__Directions for this task__
In the records below, begin at the line containing "Screen dimensions: 657x1082" and end at the line containing "Click the Skatt amount field"; quote every line in that span exactly, including both boundary lines, and no others.

[Stored items]
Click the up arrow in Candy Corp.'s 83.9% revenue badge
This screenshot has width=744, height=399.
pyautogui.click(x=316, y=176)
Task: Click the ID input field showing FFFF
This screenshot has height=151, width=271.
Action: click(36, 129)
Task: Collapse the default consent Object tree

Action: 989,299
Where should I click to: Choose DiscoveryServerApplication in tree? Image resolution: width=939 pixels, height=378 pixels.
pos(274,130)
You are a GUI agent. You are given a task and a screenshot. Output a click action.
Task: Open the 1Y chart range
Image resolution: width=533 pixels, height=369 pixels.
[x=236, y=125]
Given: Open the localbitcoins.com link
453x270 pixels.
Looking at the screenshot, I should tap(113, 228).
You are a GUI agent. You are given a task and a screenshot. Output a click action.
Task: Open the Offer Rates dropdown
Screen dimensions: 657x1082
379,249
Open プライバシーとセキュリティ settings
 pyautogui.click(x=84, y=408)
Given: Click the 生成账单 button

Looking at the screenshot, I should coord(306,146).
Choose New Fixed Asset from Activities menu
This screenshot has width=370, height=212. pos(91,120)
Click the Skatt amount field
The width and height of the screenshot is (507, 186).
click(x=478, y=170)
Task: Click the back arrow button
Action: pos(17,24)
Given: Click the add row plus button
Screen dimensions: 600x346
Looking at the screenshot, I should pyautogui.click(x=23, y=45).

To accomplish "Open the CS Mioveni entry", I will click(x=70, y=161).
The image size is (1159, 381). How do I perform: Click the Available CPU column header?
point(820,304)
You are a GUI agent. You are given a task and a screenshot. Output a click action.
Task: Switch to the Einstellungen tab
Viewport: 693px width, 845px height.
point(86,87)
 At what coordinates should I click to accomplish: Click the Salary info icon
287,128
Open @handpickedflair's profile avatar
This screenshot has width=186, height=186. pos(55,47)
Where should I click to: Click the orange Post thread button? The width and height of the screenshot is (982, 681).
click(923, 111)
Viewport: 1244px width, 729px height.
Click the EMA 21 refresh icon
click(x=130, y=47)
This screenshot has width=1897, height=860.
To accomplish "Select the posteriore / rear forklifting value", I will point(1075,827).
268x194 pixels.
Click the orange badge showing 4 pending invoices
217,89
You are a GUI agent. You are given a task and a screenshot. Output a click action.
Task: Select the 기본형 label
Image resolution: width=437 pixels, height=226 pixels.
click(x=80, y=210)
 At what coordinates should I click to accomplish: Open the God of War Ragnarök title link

__Solution to this task__
Screen dimensions: 657x1082
379,249
Open プライバシーとセキュリティ settings
 pyautogui.click(x=84, y=408)
Given: Click the 生成账单 button

Looking at the screenshot, I should coord(306,146).
Choose New Fixed Asset from Activities menu
This screenshot has width=370, height=212. pos(91,120)
Click the Skatt amount field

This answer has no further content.